>> BEGIN Passage given

1h ago · May 28, 2026 · 3 min read

Why It Matters

The outcome of a major federal election law case could reshape how states manage voter rolls before federal elections nationwide. If the U.S. Supreme Court sides with the Trump administration and the Republican National Committee, states would gain broader authority to remove voters from registration lists in the weeks immediately preceding an election — a change with potential implications for the 2028 presidential race.

What Happened

The U.S. Department of Justice formally asked the Supreme Court on Tuesday to take up a legal dispute pitting the Republican National Committee against Democratic Party organizations and voting rights groups over several voting restrictions in Arizona.

At the center of the case is whether Arizona’s proof-of-citizenship requirements for voter registration — and the state’s use of a federal database to screen voter rolls for possible noncitizens — conflict with the National Voter Registration Act of 1993. That federal law prohibits systematic purges of voter rolls within 90 days of a federal election.

The U.S. Ninth Circuit Court of Appeals previously ruled that Arizona’s law violates the NVRA. The Justice Department is now asking the Supreme Court to reverse that ruling, arguing the appeals court’s decision strips states of flexibility they are entitled to when enforcing their own voter qualification standards.

Arizona currently requires residents to submit documentation — such as a passport or birth certificate — to vote in state elections. Those who use a federal registration form without providing such documents are limited to voting in federal elections only. State law also directs election officials to run those federal-only registrants through a Department of Homeland Security verification system designed to flag potential noncitizens.

By the Numbers

  • 90 days: The window before a federal election during which the NVRA restricts systematic voter roll removals.
  • 1,600+: Voter registrations canceled in Virginia during a 2024 pre-election purge ordered by then-Governor Glenn Youngkin; documented cases showed U.S. citizens were among those removed.
  • 1993: Year Congress enacted the National Voter Registration Act, which governs registration procedures and pre-election removal limits.
  • 2028: The earliest presidential election that could be directly affected by a Supreme Court ruling in the case.

The Arguments

RNC Chairman Joe Gruters framed the case in straightforward terms. “Federal law is clear: only U.S. citizens have the right to vote in American elections,” he said in a public statement.

Opponents of the Arizona law, including the Democratic National Committee and the Arizona Democratic Party, counter that Congress specifically designed the 90-day restriction to give eligible voters sufficient time to contest erroneous removals before casting ballots. “States cannot circumvent the limits on systematic removals that Congress put in place,” they argued in a brief filed the same day.

>> END Passage given
>> BEGIN Given records

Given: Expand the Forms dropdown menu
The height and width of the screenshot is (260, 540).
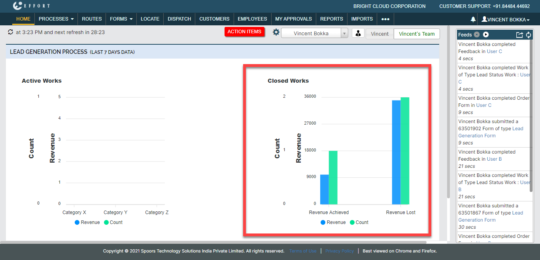Looking at the screenshot, I should coord(121,19).
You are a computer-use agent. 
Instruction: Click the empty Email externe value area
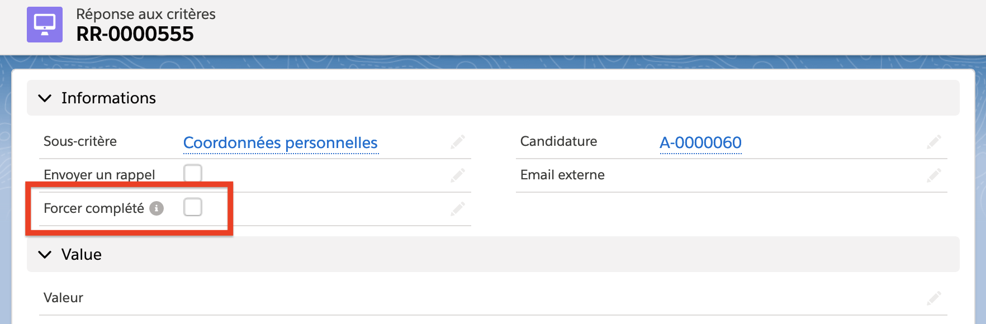coord(783,175)
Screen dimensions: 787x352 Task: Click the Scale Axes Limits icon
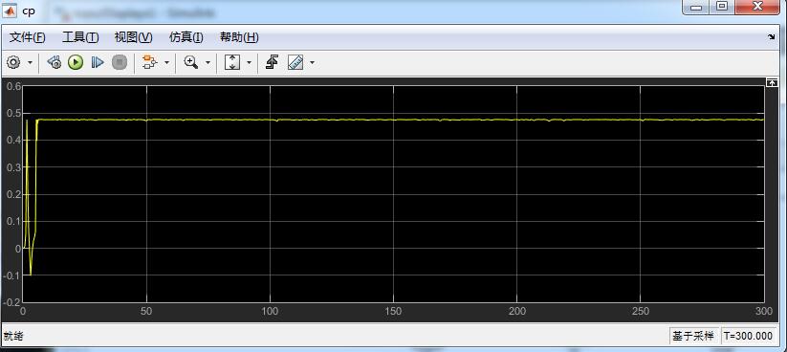click(231, 63)
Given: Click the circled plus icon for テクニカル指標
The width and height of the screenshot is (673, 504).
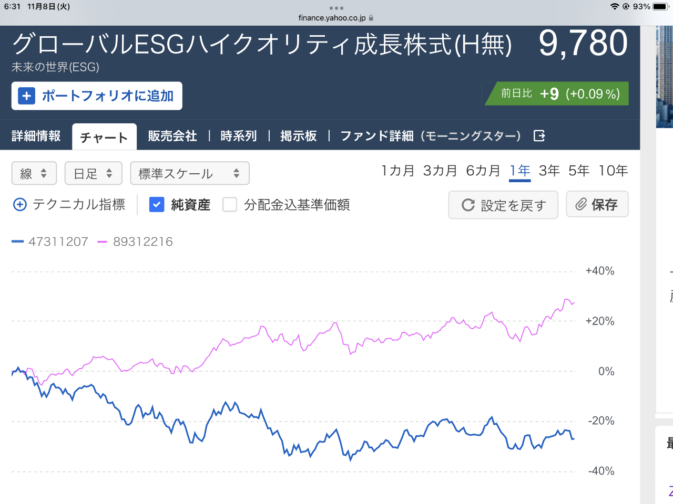Looking at the screenshot, I should coord(19,204).
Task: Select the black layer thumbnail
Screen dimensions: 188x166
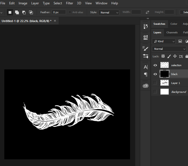Action: (165, 74)
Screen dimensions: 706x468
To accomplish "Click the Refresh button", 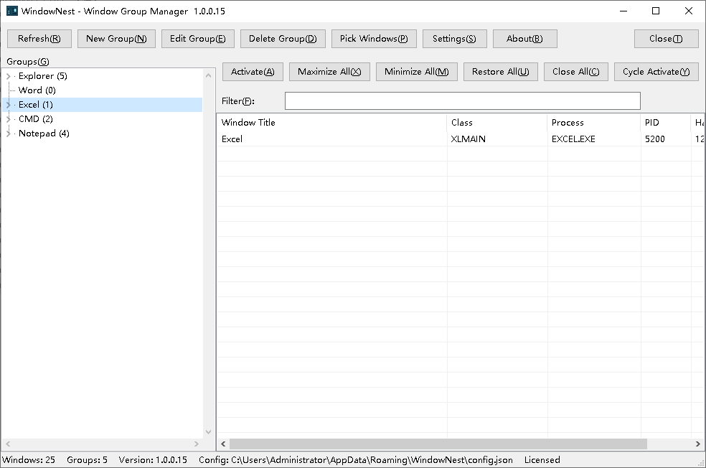I will pyautogui.click(x=39, y=39).
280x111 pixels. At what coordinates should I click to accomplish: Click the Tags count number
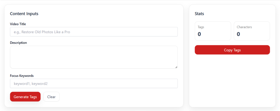199,34
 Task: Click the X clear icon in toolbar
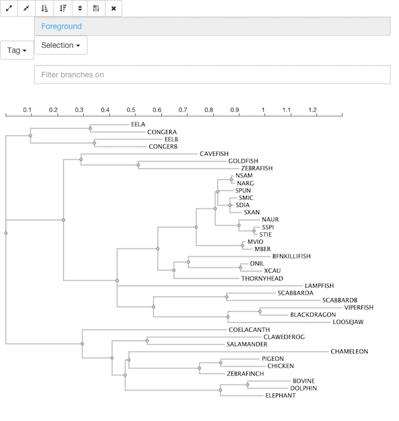(x=113, y=9)
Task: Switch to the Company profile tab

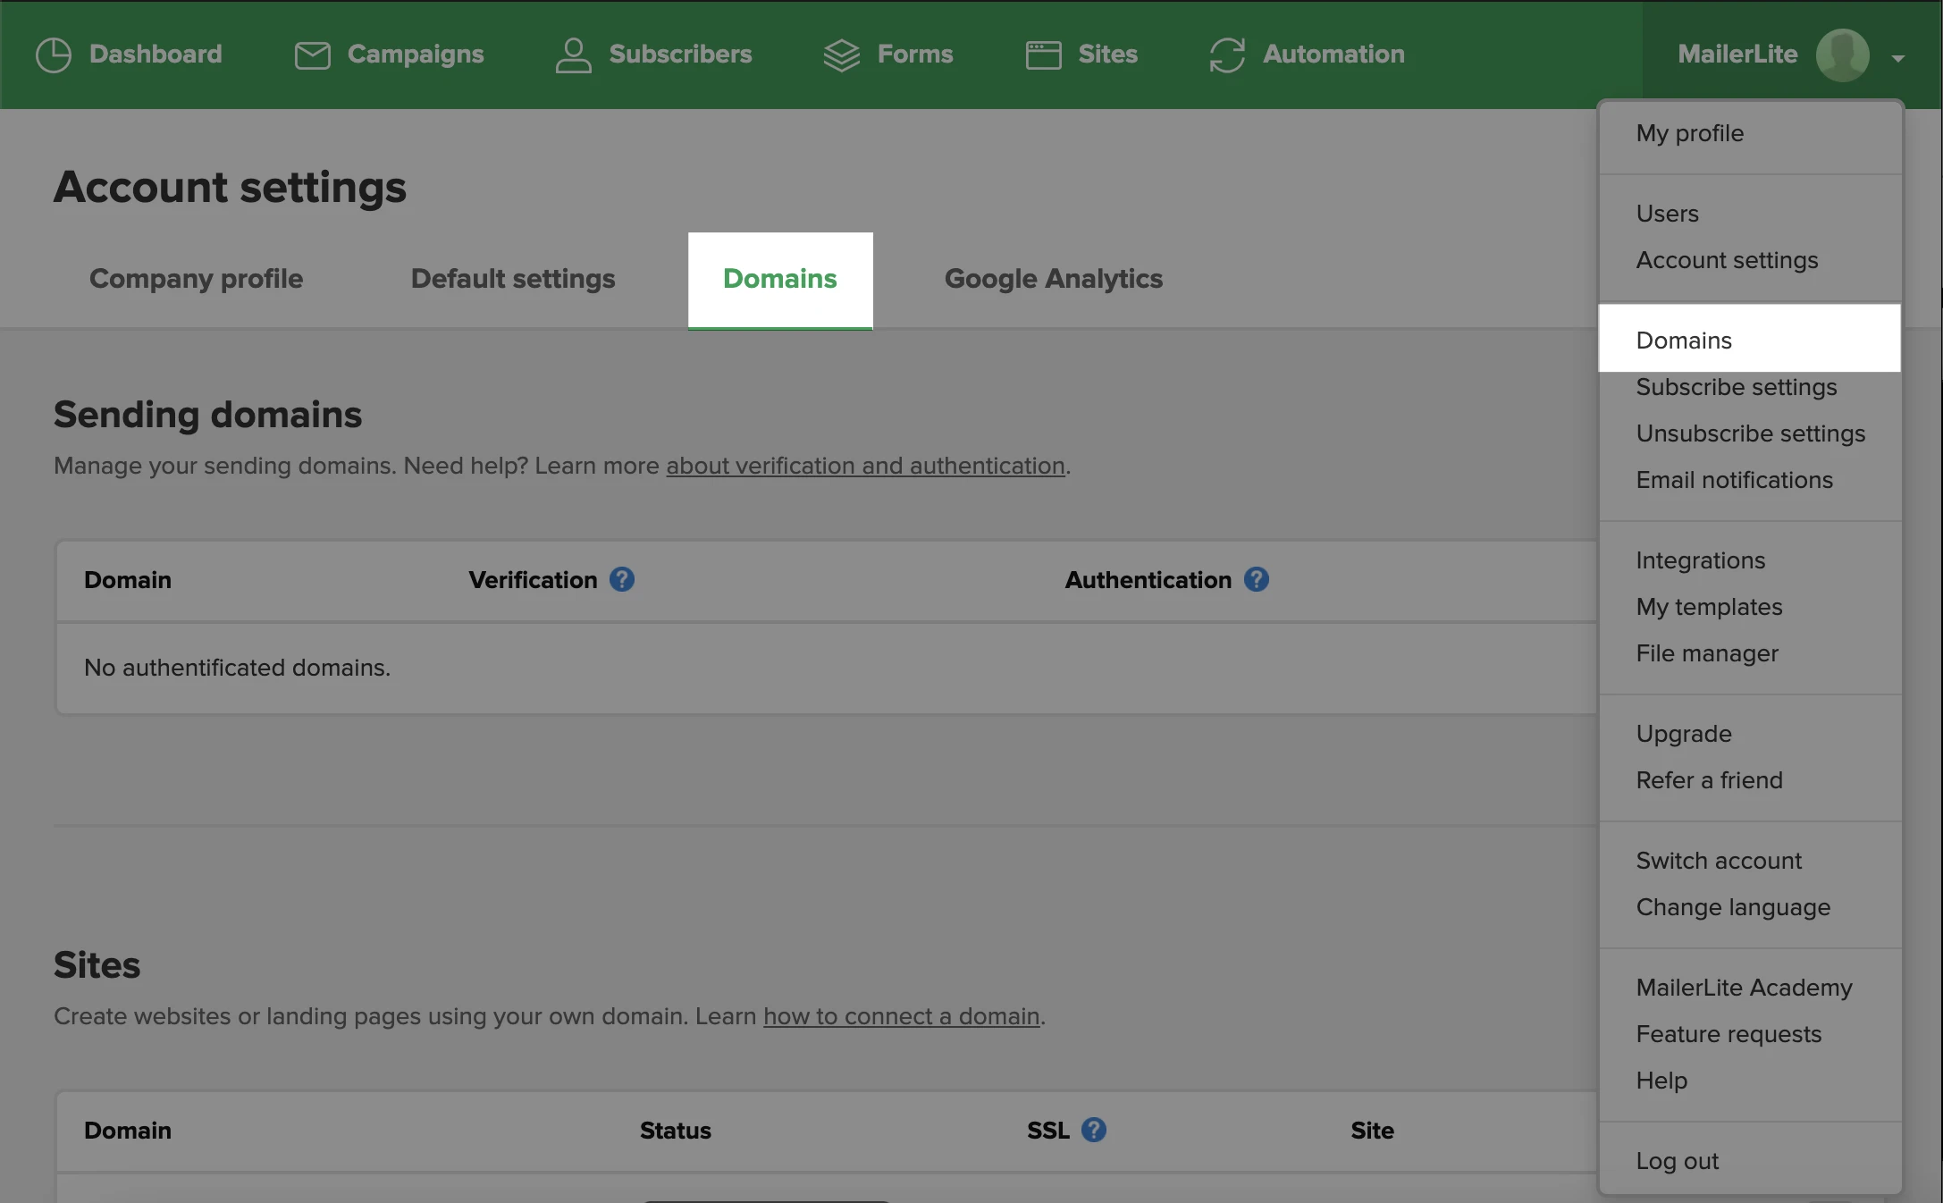Action: (x=196, y=279)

>> END Given records

Given problem 1
Answer these questions from the article on the Arizona voting case:
(a) Which court ruled that Arizona's law violates the NVRA?
(b) What two documents does the article give as examples that Arizona residents may submit to vote in state elections?
(c) How many voter registrations were canceled in Virginia during the 2024 pre-election purge?
Given problem 2
Continue the article on the Arizona voting case from its last sentence.

Output 1
(a) The U.S. Ninth Circuit Court of Appeals
(b) A passport or a birth certificate
(c) More than 1,600

Output 2
A key concern involves the SAVE system — Systematic Alien Verification for Entitlements — a Department of Homeland Security program originally built to verify individual eligibility for government benefits. The Trump administration has expanded its capabilities, enabling it to cross-check millions of names simultaneously against federal citizenship records. Several Republican-led states have already uploaded their voter rolls to SAVE in search of potential noncitizens.

Critics warn the system generates errors. Justin Levitt, a law professor at Loyola Marymount University who previously advised the Biden White House on voting policy, noted that matching large databases always produces mistakes. “If you execute this systemic list maintenance two days before the election, those mistakes are going to keep eligible voters from voting,” Levitt said in public remarks.

Zoom Out

The Arizona case arrives as election administration has become a major national flashpoint. The SAVE Act — part of President Trump’s broader elections legislation — would require proof of citizenship for federal voter registration, but the measure has stalled in Congress. A favorable Supreme Court ruling in the Arizona dispute could effectively advance some of those same policy goals through the courts rather than legislation. The issue is also playing out in state-level elections across the country, where voter eligibility and election integrity rules continue to shape primary and general election dynamics.

What’s Next

The Supreme Court has not yet agreed to hear the case. If the justices accept it, a ruling would likely arrive before the 2028 presidential election. The court’s decision could set a national precedent on how broadly states may use federal databases to screen voter rolls and how close to an election such reviews may take place.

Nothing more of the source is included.